Step 8: Make the res object into a Dataframe, so that it would be easy to merge with mthe ain dataset

vaders = pd.DataFrame(res).T
vaders.reset_index().rename(columns= {'index':'Id'})

financial_new_df = financial_new_df.reset_index().rename(columns={'index': 'Id'})

Step 9: Now we have a sentimental score of metadata

vaders = vaders.merge(financial_new_df, how='left', left_index=True, right_on='Index_Change_Percent')

vaders.head()

Step 10: Create Barplot and this plot gives the compound score. Compound score gives the entire persption of the sentence, if it is +1 which means positive and -1 means negative (customer not satisfied)

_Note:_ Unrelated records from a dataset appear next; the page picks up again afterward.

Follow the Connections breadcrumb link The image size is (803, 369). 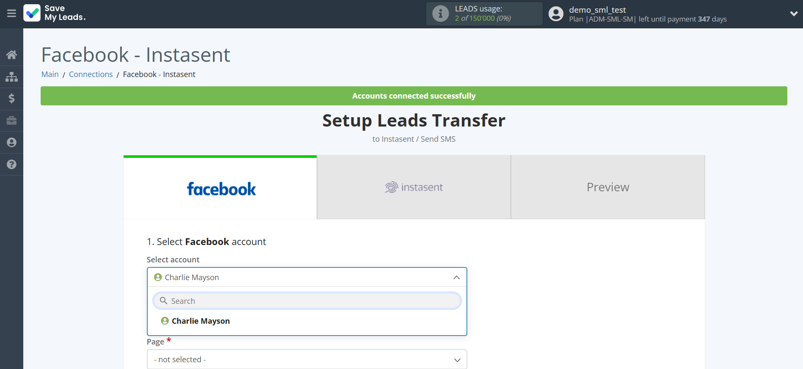coord(91,74)
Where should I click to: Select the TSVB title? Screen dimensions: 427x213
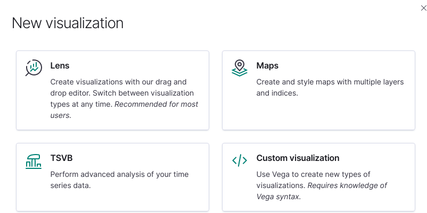click(x=62, y=158)
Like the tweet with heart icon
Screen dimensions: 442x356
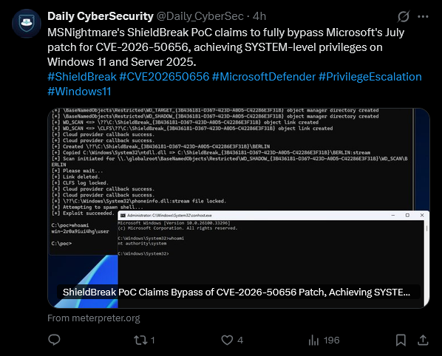227,340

ax = sns.barplot(data = vaders, x = 'Index_Change_Percent', y = 'compound')
ax.set_title('Compound score by Financial dataset')
plt.show()

fig, axs = plt.subplots(1,3, figsize = (12,3))
sns.barplot(data=vaders,x = 'Index_Change_Percent', y = 'pos',ax = axs[0])
sns.barplot(data=vaders, x = 'Index_Change_Percent', y = 'neu', ax = axs[1])
sns.barplot(data=vaders, x = 'Index_Change_Percent', y = 'neg',ax = axs[2])
axs[0].set_title('Positive')
axs[0].set_title('Neutral')
axs[0].set_title('Negative')
plt.tight_layout()
plt.show()

Step 11: Perform Vader Model

Before entering into this model, let’s explain more about this in simple terms.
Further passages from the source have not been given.